During and after the regression analysis, some problems with the project presented themselves. Some had to do with the methodology of the project. First, the distribution of the survey over the internet creates an unavoidable bias. The question regarding one’s main source of music awareness included two internet sources as possible answers, so given the fact that the survey’s primary mode of distribution was through a social network one would think that the answers to that question would be skewed in that direction. Luckily, this did not happen but because there is not an efficient way to distribute such a survey outside of the internet several times over a long period time we may never know exactly how much bias there is. I could have also worded a few of the questions better. Offering “1-5 concerts per year” as a choice on the CONCERTS variable question may have been too broad. Though I added the stipulation in the question that a concert counted as any experience with live music in the past year, it is likely that people still may have perceived as a concert being a show that you buy a ticket for, that is seeing a “big” artist live. In the future, I need to work with the public’s preconceived notions instead of forcing them to work around my parameters because it will not affect their much at all. Since it can be hard to guess what a mass mentality might be, this is something that would be refined over the course of multiple surveys.

The potential for some econometric problems arose up as well. The most fundamental problem is the potential for spurious correlation and joint causation. DOLLAR and LISTEN have a high probability of being jointly determined, since one is both likely to spend money on something he listens to a lot, and will spend money to fuel his listening habit in return. Determining which variable is dominant can be solved by simply setting up two separate equations with the other as the dependent variable, and testing for Granger Casuality. Spurious correlation is a threat in each survey because in theory the results can be drastically different each time and thus there could be isolated incidents of variables seeming to be correlated that are not.
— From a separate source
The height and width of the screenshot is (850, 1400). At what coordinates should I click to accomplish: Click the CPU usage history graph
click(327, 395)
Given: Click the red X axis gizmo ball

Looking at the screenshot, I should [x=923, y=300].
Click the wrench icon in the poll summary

This was not an obvious issue here, and examining the adjusted R-squared values showed that variance inflation factors are low, implying a low likelihood of multicollinearity as well.

The music industry is one that is rapidly changing and current information available to the public is quickly becoming obsolete. This project was my attempt to begin to fill the gaping hole that exists in the analysis of this changing industry. I found a couple of hundred people willing to help me fill this hole, and I found that while demographics like gender, geographic background, and age are becoming less and less relevant the internet has become the leading source for increasing one’s music awareness. As the generation that preceded the internet shrinks, the influence of demographic variables will likely also shrink proportionally because the availability of internet resources transcends such boundaries. Econometric problems related to multicollinearity are not a big issue in my survey but fundamentally the equation could be reworked to avoid spurious correlation and joint causation. All in all, my general idea that downloading in general negatively impacts overall music revenue still stands. The result for concert attendance was inconclusive and probably needs further analysis. Geographic background can probably be dropped altogether. Most of the problems presented here can be solved by switching around variables, and changing the wording and methodology of the survey administration each time it is given. Repetition and increasing sample size will add reliability to the results.

It felt good to complete a study that felt current and relevant. Music consumption is likely a phenomenon that goes far beyond the influence of four variables on one revenue related variable, and several more studies need to be done to see if the findings of this one are corroborated in the future. However, as the industry continues to change, studies will become obsolete as quickly as they become relevant. Once the industry settles into a pattern, it will be clear what niches need to be filled. Until then, people with a passion for the industry that are willing to take a look from an economic perspective will be needed to seek out what the current needs are as the industry changes.